For 20+ years, I’ve watched people reduce Agile debates to Scrum-centric thinking, and now often to SAFe-centric thinking. But the real reference point is the Manifesto, not a framework. The 17 signers in Snowbird agreed on 4 Values and 12 Principles without naming an approach because they were not all coming from the same viewpoint. That matters, because the founding mix was broader than many people remember. By my count, the mix was something like 7 XP, 3 Scrum, 2 Crystal, and the rest from other adjacent frameworks.
Scrum was not the center of the story, only part of it.
This is why it is important to remember that Scrum is Agile, but Agile is not Scrum. Prescriptive Scrum can be a great place to start, but instead of assuming a graduation to SAFe (or some other scaled framework), your path might be better served by Kanban, Lean, XP, Crystal, or some blend of tools across several frameworks.
Your goal should be a fit-for-purpose solution for the environment you’re actually in.

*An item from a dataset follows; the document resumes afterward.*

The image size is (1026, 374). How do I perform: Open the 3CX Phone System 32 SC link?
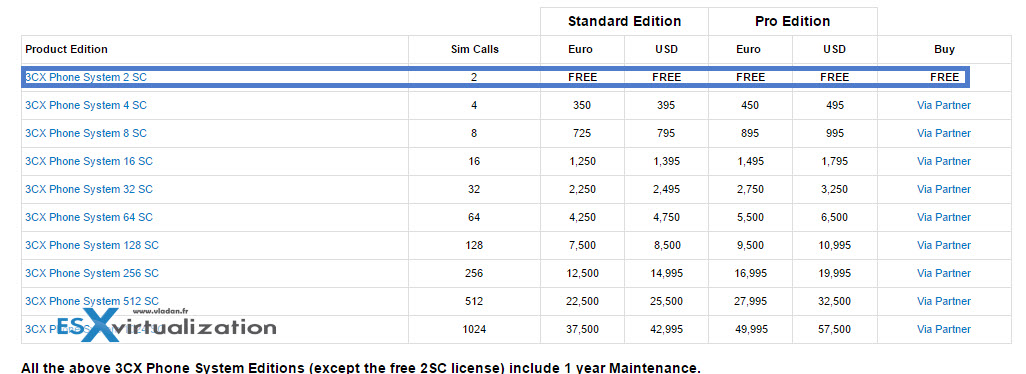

This is one of the reasons I like to periodically revisit the Manifesto, especially when joining a new organization. A weekly lunch with interested Agile peers, working through one Value or Principle at a time, can create space for a deeper 30-minute discussion. What did this line mean when it was drafted, why was it written? What was the context back then? Does it still hold up? Should it evolve? How does it apply to our environment here?
It still surprises me how many people in those groups have never really stopped to ponder these ideas in their raw form.
Before you argue practices, spend some time with the principles.
When was the last time you and your team meditated on the Agile Manifesto?